Alibaba pays $600 million in US drug probe settlement over illegal pharma sales
Synopsis
Key Takeaways
Alibaba Group and its US-based payment processor AUS Merchant Services have agreed to pay a combined $600 million under separate non-prosecution agreements with the US Department of Justice (DOJ), resolving allegations that the two companies failed to prevent the sale and import of illegal pharmaceuticals and related products into the United States through Alibaba's online marketplaces. The settlement, announced on 2 July, is one of the largest e-commerce compliance penalties in recent US legal history.
What the Settlement Covers
Under the agreements, Alibaba will pay a $125 million criminal penalty and forfeit $200 million, while AUS Merchant Services will pay an $85 million criminal penalty and forfeit $190 million, bringing the combined total to $600 million.
The DOJ said Alibaba admitted that between January 2016 and December 2024, it failed to stop merchants on Alibaba.com and AliExpress from completing approximately 80,000 sales involving pharmaceuticals, listed chemicals, and pharmaceutical counterfeiting equipment imported into the US in violation of federal law. The combined gross merchandise value of those transactions reportedly exceeded $200 million.
How the Violations Occurred
Federal agents conducted more than 40 undercover purchases of illegal pharmaceuticals and counterfeiting equipment during the investigation. Despite Alibaba having internal policies that prohibited such products, the DOJ noted that company employees had raised concerns that compliance controls were inadequate.
Some merchants also used Alibaba's internal messaging service to facilitate unlawful transactions and, in certain cases, directed buyers to encrypted third-party messaging platforms to evade detection. Alibaba acknowledged earning revenue from these merchants through membership, advertising, marketing, shipping, and payment-processing fees.
AUS Merchant Services admitted that between January 2020 and December 2023, its anti-money laundering compliance programme failed to flag transactions by Alibaba merchants selling prohibited products to US buyers. Its transaction monitoring system did not incorporate certain wire-transfer data, leaving payments from high-risk jurisdictions or involving multiple payers undetected. In some instances, merchants continued selling prohibited products even after AUS had investigated and reported them to Alibaba.
What the DOJ Said
Assistant Attorney General Brett A. Shumate of the DOJ's Civil Division said: 'Today's resolution reflects the Department of Justice's commitment to ensuring that companies operating e-commerce and digital payment platforms keep illegal, unapproved, misbranded, and dangerous foreign pharmaceuticals off their marketplaces. Companies operating online marketplaces — whether based in the United States or abroad — must implement appropriate safeguards to prevent bad actors from exploiting their platforms. If they fail to do so, the Department will hold them accountable.'
Assistant Attorney General Tysen Duva of the Criminal Division added: 'Without active compliance, criminals use e-commerce sites to carry on and profit from illicit activity.' Duva noted that both Alibaba and AUS had 'documented steps taken to improve their screening and compliance and provided a commitment to ongoing cooperation with US law enforcement in the future.
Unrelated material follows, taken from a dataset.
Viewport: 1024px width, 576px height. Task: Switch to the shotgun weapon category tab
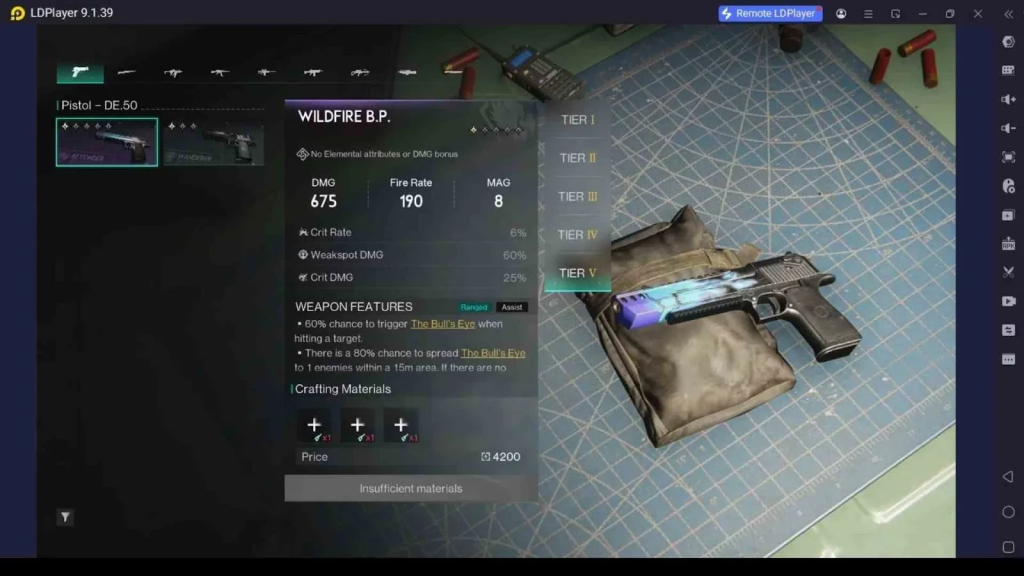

As a result, another channel for illegal pharmaceuticals and associated equipment is now closed.'
Compliance Commitments Going Forward
Under the non-prosecution agreements, both companies accepted responsibility for the conduct of their officers, directors, employees, and agents. They have also agreed to strengthen compliance systems, improve transaction monitoring, and continue cooperating with US authorities in any ongoing or future investigations.
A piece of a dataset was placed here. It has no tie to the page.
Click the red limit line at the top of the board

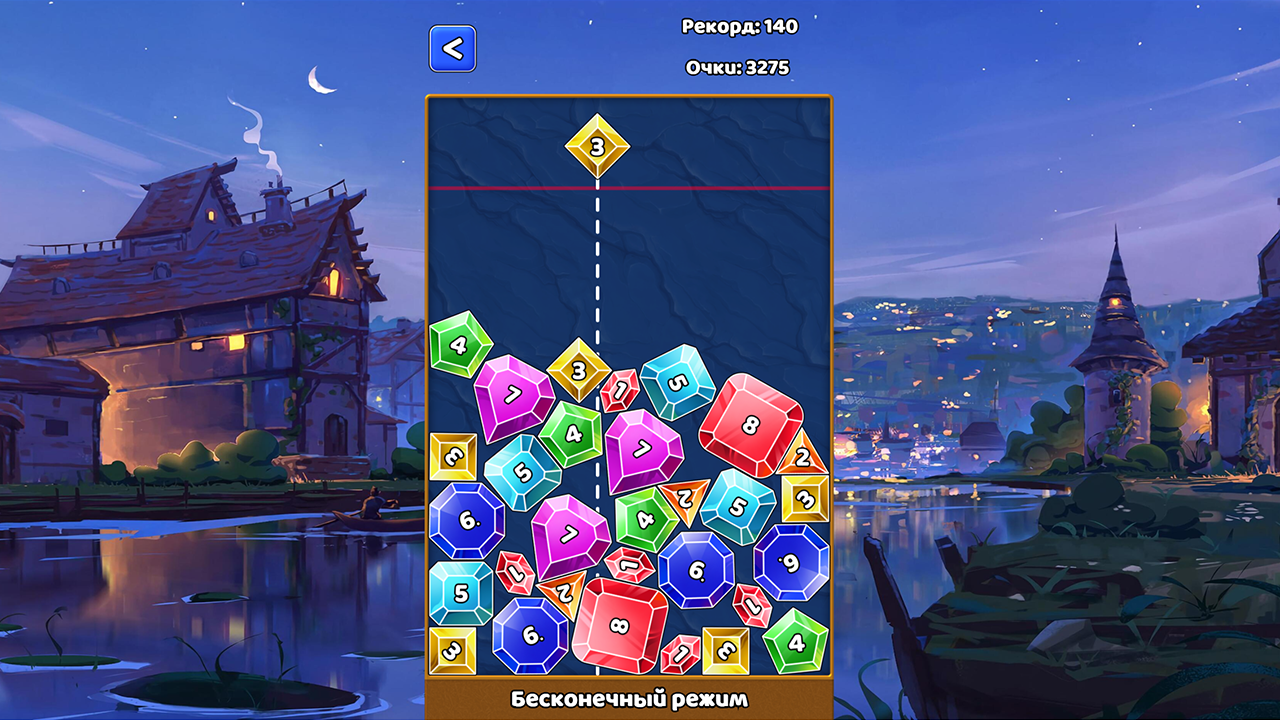click(700, 187)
Alibaba, founded in China in 1999, operates Alibaba.com — one of the world's largest business-to-business online marketplaces — and AliExpress, a global consumer shopping platform. The company is listed on both the New York Stock Exchange and the Hong Kong Stock Exchange. This settlement signals that US regulators are increasingly willing to pursue foreign-headquartered platforms over domestic marketplace violations, a precedent that could reshape compliance standards across global e-commerce.